--- DATA SHOWN Enclosed Below ---
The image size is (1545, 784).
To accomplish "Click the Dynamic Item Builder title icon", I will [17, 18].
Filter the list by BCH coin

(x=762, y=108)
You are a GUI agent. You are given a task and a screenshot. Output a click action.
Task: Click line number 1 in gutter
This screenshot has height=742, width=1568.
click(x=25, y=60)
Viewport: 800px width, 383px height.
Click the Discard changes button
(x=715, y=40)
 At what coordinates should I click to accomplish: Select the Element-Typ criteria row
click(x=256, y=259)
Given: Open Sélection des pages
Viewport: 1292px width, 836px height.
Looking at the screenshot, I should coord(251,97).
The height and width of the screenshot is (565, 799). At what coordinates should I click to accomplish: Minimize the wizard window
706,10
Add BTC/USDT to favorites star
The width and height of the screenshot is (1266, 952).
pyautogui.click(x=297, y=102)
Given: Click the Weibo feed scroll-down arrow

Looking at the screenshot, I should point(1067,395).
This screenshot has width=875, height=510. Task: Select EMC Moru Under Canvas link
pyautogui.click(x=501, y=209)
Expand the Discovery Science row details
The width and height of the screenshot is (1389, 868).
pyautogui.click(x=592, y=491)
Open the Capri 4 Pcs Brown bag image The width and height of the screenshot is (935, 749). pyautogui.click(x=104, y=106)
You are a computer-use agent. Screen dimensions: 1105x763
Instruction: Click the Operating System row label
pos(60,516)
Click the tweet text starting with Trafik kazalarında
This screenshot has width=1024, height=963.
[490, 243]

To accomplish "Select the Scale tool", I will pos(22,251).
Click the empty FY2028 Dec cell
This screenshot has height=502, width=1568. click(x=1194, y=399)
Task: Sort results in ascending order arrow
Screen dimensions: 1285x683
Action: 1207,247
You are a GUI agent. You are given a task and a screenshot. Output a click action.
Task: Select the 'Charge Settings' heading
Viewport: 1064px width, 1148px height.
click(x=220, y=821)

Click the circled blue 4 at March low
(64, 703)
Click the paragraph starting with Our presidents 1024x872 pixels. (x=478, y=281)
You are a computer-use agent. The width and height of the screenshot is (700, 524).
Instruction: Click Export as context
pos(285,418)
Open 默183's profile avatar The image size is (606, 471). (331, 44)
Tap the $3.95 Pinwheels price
--- End of Enclosed DATA SHOWN ---
WORK TO BE COMPLETED => Set down each entry again, unchanged.

ANSWER TO THIS EXERCISE =>
The image size is (1545, 784).
To accomplish "Click the Dynamic Item Builder title icon", I will [17, 18].
Filter the list by BCH coin

(x=762, y=108)
You are a GUI agent. You are given a task and a screenshot. Output a click action.
Task: Click line number 1 in gutter
This screenshot has height=742, width=1568.
click(x=25, y=60)
Viewport: 800px width, 383px height.
Click the Discard changes button
(x=715, y=40)
 At what coordinates should I click to accomplish: Select the Element-Typ criteria row
click(x=256, y=259)
Given: Open Sélection des pages
Viewport: 1292px width, 836px height.
Looking at the screenshot, I should coord(251,97).
The height and width of the screenshot is (565, 799). At what coordinates should I click to accomplish: Minimize the wizard window
706,10
Add BTC/USDT to favorites star
The width and height of the screenshot is (1266, 952).
pyautogui.click(x=297, y=102)
Given: Click the Weibo feed scroll-down arrow

Looking at the screenshot, I should point(1067,395).
This screenshot has width=875, height=510. Task: Select EMC Moru Under Canvas link
pyautogui.click(x=501, y=209)
Expand the Discovery Science row details
The width and height of the screenshot is (1389, 868).
pyautogui.click(x=592, y=491)
Open the Capri 4 Pcs Brown bag image The width and height of the screenshot is (935, 749). pyautogui.click(x=104, y=106)
You are a computer-use agent. Screen dimensions: 1105x763
Instruction: Click the Operating System row label
pos(60,516)
Click the tweet text starting with Trafik kazalarında
This screenshot has width=1024, height=963.
[490, 243]

To accomplish "Select the Scale tool", I will pos(22,251).
Click the empty FY2028 Dec cell
This screenshot has height=502, width=1568. click(x=1194, y=399)
Task: Sort results in ascending order arrow
Screen dimensions: 1285x683
Action: 1207,247
You are a GUI agent. You are given a task and a screenshot. Output a click action.
Task: Select the 'Charge Settings' heading
Viewport: 1064px width, 1148px height.
click(x=220, y=821)

Click the circled blue 4 at March low
(64, 703)
Click the paragraph starting with Our presidents 1024x872 pixels. (x=478, y=281)
You are a computer-use agent. The width and height of the screenshot is (700, 524).
Instruction: Click Export as context
pos(285,418)
Open 默183's profile avatar The image size is (606, 471). (331, 44)
Tap the $3.95 Pinwheels price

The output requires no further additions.